Task A:
Name every shaft or arm that the steering gearbox discussion mentions.

Passage to read:
· · · · · · ·

All I will say is the length of the pitman arm plays a big role in the ratio & ALL the "808" boxes installed in MANY different vehicles most have different length pitman arms. The MOST IMPORTANT thing here is the turns lock to lock as no matter what the ratio it's still 2.5 turns lock-lock.

 

With all due respect, the pitman arm has nothing to do with the ratio of the gearbox.  That ratio is determined solely by the relationship between the rotation of the input shaft and the rotation of the sector shaft.  To put a finer point on it, ratio is far more important than lock-to-lock when determining how the box performs.  Indeed, lock-to-lock by itself tells us absolutely nothing about how the car will react to a given turn of the wheel.

 

For this box, the input is 2.5 turns; that's 900°.  For the standard gearbox for these cars, the output is ~70°.  The ratio of the two is 12.8.  That's a pretty frickin' quick ratio. ;)

· · · · · · ·

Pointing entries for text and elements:
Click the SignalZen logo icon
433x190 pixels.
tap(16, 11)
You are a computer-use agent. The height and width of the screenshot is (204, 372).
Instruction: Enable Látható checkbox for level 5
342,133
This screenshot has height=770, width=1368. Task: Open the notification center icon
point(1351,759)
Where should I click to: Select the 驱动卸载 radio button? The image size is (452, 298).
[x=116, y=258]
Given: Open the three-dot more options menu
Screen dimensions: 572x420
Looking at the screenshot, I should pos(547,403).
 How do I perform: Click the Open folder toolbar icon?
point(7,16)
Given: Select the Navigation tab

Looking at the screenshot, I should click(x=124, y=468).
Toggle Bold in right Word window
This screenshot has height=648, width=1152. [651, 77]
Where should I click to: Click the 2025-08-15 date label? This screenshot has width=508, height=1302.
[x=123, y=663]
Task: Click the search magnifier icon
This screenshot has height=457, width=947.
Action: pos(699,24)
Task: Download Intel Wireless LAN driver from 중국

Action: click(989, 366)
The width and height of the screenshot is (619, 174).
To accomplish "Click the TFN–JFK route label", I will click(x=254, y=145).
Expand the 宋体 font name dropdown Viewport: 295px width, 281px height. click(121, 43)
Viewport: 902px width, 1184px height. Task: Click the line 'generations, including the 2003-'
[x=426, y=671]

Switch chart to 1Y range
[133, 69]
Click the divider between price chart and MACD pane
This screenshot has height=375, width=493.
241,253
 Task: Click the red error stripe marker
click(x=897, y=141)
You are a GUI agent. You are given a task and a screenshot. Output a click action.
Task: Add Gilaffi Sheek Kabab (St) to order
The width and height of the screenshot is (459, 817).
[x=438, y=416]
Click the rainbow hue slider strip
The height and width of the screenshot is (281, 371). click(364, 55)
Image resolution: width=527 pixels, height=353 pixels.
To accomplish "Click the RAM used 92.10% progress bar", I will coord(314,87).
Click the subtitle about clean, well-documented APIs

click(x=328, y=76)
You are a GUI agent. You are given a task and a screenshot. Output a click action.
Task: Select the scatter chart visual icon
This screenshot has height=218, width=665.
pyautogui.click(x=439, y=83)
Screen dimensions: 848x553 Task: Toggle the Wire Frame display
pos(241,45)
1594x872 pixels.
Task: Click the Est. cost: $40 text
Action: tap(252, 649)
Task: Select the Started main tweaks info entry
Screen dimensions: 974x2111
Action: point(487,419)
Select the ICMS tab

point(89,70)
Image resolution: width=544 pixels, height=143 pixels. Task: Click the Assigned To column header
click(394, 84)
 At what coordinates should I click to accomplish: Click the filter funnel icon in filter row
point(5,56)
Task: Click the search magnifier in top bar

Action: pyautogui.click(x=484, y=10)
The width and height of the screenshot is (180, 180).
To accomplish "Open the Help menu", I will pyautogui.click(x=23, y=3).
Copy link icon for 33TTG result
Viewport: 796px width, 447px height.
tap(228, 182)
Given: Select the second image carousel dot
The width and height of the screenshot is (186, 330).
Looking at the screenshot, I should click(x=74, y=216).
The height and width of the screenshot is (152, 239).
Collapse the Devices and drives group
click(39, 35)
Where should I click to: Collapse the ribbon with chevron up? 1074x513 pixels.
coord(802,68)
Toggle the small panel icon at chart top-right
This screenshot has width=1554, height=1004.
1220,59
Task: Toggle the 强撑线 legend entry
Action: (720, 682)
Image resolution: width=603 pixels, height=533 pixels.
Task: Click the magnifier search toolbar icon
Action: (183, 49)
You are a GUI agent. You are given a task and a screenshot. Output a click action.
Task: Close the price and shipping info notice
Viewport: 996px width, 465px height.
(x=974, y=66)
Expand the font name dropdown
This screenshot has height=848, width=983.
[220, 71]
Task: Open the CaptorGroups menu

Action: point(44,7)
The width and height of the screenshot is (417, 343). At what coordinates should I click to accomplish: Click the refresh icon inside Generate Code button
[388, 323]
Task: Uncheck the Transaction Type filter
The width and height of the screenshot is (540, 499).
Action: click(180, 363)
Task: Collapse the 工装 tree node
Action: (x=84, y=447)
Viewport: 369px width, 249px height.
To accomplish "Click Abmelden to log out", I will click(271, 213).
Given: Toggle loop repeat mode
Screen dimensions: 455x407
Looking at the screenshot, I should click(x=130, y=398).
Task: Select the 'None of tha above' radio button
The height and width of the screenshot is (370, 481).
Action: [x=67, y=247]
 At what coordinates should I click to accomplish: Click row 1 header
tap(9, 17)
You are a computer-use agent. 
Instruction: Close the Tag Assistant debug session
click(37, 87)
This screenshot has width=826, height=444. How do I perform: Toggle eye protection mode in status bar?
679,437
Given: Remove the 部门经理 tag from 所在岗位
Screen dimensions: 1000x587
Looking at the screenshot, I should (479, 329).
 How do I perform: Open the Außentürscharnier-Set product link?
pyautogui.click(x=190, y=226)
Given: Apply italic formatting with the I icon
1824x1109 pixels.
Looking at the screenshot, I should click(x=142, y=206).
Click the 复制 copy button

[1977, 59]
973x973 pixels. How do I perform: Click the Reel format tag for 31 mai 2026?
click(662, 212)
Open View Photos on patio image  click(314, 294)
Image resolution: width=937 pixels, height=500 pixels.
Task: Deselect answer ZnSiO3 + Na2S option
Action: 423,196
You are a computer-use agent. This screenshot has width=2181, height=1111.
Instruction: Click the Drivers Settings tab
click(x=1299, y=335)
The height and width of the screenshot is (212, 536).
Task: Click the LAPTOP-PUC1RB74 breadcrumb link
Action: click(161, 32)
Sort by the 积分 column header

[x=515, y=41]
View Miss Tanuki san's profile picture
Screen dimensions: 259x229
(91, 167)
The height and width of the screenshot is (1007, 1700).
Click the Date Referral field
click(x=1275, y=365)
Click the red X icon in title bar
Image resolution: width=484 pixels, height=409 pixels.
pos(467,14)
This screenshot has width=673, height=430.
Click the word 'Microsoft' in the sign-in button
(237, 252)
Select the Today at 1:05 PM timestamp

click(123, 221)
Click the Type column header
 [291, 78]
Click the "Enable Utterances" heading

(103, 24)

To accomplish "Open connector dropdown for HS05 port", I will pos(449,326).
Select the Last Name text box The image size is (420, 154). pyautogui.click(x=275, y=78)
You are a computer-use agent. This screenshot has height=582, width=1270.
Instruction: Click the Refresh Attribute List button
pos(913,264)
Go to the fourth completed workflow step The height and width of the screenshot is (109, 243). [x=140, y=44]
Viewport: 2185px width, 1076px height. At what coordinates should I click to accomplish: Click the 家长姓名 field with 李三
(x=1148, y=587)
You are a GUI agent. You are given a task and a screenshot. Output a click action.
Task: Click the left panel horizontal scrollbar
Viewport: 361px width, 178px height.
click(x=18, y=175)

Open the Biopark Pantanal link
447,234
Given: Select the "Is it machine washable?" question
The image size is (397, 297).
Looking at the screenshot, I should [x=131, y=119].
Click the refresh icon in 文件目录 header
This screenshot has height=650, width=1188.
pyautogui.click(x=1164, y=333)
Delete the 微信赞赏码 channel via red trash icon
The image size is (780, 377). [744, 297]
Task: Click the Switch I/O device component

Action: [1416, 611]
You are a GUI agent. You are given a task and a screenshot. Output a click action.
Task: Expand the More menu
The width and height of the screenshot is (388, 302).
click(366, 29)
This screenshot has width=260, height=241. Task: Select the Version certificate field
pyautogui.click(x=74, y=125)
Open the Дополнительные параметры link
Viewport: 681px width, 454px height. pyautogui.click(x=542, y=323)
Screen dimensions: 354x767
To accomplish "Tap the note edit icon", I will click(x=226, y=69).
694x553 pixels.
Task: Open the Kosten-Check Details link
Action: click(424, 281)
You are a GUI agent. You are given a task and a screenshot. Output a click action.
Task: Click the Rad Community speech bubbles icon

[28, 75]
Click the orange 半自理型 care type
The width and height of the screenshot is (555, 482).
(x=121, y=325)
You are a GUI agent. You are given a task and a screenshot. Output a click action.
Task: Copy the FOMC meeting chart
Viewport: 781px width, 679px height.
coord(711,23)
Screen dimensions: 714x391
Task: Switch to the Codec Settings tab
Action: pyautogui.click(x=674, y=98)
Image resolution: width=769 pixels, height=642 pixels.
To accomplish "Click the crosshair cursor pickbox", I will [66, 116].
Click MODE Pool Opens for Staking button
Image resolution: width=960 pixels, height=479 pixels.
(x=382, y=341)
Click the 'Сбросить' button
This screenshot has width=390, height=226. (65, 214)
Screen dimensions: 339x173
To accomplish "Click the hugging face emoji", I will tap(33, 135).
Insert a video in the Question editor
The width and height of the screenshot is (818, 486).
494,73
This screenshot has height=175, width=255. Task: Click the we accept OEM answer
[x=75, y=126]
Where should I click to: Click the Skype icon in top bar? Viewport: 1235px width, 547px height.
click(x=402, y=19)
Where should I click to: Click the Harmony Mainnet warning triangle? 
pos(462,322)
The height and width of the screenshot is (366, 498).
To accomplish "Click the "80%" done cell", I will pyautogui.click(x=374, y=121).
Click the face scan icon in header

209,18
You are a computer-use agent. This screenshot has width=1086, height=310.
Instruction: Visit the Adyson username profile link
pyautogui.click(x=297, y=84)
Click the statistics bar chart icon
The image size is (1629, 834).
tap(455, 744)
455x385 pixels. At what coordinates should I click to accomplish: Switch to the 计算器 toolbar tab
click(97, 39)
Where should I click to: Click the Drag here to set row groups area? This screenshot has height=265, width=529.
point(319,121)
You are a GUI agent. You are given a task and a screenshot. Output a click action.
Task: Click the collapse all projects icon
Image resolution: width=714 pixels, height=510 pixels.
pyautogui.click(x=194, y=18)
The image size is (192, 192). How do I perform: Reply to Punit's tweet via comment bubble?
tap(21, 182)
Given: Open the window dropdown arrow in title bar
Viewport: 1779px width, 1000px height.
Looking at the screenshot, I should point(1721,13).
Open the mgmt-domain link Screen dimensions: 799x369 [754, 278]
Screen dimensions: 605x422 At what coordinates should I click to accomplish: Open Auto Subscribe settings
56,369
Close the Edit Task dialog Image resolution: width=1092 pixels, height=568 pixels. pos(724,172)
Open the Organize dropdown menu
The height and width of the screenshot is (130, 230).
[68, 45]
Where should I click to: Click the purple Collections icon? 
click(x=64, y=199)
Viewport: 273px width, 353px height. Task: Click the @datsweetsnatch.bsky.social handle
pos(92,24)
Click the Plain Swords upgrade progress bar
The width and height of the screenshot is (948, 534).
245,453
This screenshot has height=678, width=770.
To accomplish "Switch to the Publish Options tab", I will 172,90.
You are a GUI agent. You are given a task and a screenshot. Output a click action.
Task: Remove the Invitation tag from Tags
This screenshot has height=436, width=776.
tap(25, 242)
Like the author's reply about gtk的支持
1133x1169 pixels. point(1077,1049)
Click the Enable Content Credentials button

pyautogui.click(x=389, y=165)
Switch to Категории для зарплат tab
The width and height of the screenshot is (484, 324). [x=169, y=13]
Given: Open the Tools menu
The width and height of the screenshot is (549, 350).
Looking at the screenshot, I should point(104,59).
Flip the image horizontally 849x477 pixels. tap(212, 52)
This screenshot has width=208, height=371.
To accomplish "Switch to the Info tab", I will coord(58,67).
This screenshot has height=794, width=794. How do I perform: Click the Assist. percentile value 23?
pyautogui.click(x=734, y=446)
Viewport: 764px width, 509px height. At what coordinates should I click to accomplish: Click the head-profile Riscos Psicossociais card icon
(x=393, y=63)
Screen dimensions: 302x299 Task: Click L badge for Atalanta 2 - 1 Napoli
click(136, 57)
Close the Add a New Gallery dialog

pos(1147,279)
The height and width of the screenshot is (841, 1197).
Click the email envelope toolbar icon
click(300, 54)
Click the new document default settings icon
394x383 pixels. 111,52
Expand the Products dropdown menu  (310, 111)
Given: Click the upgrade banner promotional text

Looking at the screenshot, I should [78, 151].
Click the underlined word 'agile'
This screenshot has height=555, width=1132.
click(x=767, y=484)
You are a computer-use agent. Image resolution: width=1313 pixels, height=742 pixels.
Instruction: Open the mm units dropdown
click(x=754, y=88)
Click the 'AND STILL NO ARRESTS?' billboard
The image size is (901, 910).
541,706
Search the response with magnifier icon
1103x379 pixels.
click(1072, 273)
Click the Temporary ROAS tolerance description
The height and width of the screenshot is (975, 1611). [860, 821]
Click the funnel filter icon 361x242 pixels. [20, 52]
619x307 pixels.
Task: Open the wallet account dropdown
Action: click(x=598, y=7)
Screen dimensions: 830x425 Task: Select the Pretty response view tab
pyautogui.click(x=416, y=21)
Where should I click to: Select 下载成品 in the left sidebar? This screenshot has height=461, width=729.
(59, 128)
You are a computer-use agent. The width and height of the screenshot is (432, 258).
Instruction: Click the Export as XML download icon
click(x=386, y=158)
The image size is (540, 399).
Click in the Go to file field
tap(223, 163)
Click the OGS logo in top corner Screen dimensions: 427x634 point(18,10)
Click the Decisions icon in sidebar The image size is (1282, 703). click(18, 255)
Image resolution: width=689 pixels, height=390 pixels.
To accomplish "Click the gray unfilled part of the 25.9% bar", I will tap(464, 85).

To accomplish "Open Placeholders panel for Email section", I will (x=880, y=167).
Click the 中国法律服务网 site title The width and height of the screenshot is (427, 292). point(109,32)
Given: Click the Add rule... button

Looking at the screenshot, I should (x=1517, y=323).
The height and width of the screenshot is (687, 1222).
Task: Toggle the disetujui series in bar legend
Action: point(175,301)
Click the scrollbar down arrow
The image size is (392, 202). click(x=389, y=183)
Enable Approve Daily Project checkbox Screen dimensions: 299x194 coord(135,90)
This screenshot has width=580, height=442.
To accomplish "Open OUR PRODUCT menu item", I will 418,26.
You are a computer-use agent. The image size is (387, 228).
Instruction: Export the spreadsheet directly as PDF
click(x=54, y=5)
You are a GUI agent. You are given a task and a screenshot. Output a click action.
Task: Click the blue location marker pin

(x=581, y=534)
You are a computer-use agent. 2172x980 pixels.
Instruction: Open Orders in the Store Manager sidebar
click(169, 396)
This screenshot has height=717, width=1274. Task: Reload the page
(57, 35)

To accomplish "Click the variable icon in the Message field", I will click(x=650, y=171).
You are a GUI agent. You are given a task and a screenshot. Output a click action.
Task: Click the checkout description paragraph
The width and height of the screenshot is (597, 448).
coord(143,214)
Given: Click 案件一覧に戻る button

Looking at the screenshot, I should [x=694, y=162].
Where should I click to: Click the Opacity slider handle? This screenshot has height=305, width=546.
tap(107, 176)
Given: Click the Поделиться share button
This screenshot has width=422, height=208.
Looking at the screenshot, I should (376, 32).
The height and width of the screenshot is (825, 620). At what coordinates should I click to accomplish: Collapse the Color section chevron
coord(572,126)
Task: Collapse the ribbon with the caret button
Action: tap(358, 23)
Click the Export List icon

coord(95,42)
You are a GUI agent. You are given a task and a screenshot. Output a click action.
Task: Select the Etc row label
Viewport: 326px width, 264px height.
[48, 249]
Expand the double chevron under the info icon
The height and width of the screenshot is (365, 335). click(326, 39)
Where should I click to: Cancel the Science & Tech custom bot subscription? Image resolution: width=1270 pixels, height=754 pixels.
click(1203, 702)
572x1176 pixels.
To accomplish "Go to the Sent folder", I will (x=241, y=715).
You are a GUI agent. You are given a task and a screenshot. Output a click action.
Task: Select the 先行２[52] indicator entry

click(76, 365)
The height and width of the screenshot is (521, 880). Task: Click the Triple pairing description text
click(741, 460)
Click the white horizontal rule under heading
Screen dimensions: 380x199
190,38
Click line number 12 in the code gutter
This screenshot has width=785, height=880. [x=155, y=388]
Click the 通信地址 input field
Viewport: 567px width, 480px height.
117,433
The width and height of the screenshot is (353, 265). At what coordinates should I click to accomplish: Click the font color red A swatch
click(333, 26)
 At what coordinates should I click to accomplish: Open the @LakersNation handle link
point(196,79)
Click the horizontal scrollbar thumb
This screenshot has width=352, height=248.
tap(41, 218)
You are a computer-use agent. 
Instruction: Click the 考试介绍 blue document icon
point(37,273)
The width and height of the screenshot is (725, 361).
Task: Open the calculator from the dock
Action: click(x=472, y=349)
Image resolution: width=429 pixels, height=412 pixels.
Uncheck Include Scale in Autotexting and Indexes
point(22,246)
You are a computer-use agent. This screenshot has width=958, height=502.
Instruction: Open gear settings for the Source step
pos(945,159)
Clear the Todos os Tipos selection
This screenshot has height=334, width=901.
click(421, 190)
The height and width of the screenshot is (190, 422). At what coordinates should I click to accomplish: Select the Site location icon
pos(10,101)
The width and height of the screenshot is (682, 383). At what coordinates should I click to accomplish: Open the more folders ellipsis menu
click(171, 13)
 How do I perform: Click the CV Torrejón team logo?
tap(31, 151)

· · · · · · ·

Task B:
Rewrite the entries from their first line through the line containing "Action: pos(699,24)", swapping each "Task" for "Goal" and leaving everything else unchanged.

Complete response A:
pitman arm, input shaft, sector shaft

Complete response B:
Click the SignalZen logo icon
433x190 pixels.
tap(16, 11)
You are a computer-use agent. The height and width of the screenshot is (204, 372).
Instruction: Enable Látható checkbox for level 5
342,133
This screenshot has height=770, width=1368. Goal: Open the notification center icon
point(1351,759)
Where should I click to: Select the 驱动卸载 radio button? The image size is (452, 298).
[x=116, y=258]
Given: Open the three-dot more options menu
Screen dimensions: 572x420
Looking at the screenshot, I should pos(547,403).
 How do I perform: Click the Open folder toolbar icon?
point(7,16)
Given: Select the Navigation tab

Looking at the screenshot, I should click(x=124, y=468).
Toggle Bold in right Word window
This screenshot has height=648, width=1152. [651, 77]
Where should I click to: Click the 2025-08-15 date label? This screenshot has width=508, height=1302.
[x=123, y=663]
Goal: Click the search magnifier icon
This screenshot has height=457, width=947.
Action: pos(699,24)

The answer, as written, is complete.